Performance and stability of membranephotoelectrode assemblies with BiVO4 photoanodes for water splitting

Abstract

Membrane-photoelectrode assemblies are a promising device configuration to directly electrolyse liquid water or water vapour into hydrogen and oxygen using solar energy. We studied the performance and the stability of proton-exchange and anion-exchange membrane-photoelectrode assemblies with BiVO 4 photoanodes and CoPi co-catalysts on metallic felts. Upon illumination with simulated solar light photocurrent densities of 0.23 mA cm -2 at 1 V vs.
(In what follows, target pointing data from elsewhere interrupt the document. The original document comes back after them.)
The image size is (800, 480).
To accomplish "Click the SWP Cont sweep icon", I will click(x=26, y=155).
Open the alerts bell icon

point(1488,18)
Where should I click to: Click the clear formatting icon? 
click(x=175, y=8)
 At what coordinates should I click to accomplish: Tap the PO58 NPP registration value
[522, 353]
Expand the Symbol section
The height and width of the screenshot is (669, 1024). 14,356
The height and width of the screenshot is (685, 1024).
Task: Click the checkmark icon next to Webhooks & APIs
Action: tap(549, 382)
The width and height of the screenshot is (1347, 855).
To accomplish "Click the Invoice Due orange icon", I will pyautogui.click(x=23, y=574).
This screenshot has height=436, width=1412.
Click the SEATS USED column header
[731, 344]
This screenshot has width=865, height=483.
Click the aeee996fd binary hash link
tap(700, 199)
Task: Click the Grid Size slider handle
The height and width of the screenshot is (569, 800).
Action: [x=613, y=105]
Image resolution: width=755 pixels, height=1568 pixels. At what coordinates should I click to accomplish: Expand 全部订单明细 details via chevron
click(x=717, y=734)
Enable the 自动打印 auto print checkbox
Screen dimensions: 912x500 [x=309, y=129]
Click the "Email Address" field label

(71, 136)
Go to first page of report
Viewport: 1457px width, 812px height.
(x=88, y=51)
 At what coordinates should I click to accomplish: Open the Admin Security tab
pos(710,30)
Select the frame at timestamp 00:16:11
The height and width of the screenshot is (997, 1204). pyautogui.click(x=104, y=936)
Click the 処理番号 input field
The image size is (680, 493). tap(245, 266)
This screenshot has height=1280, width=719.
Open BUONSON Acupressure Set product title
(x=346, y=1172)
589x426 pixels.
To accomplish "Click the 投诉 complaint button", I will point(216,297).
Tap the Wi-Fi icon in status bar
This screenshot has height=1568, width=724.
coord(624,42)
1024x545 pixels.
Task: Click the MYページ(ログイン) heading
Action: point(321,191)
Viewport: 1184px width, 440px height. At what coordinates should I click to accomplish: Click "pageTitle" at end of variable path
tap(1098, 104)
RHE were obtained with the proton-exchange ionomer and 0.06 mA cm -2 with anion-exchange ionomer, all using liquid water at 30 °C. Operation with liquid water at 56 °C reduced the onset potential difference in light and dark due to more severe recombination of charges, independent on the choice of ionomer. The (photoelectro)chemical corrosion reactions resulted in the dissolution of Bi, V, Mo and Co, which was accelerated by temperature. The dissolved species formed solid particles mainly containing vanadium in the proton-exchange membranes. Operation of proton-exchange membrane-photoelectrode assemblies with water vapour using a humidified nitrogen flow resulted in 85% decrease of the photocurrent density produced at 1 V vs. RHE as the hydration of the ionomer was reduced. The more acidic local pH at the ionomer-photoelectrode interface (compared to liquid water operation) accelerated the dissolution of the photoactive material in time, resulting in a faster decrease of the saturation current density. Membrane-photoelectrode assemblies have demonstrated the promising capability to operate with both liquid water and humid air feeds, opening practical device configurations beyond conventional planar setups. The remaining performance gap with respect to planar BiVO 4 photoelectrodes highlights the gains that systematic optimisation of membrane-photoelectrode assemblies can still unlock.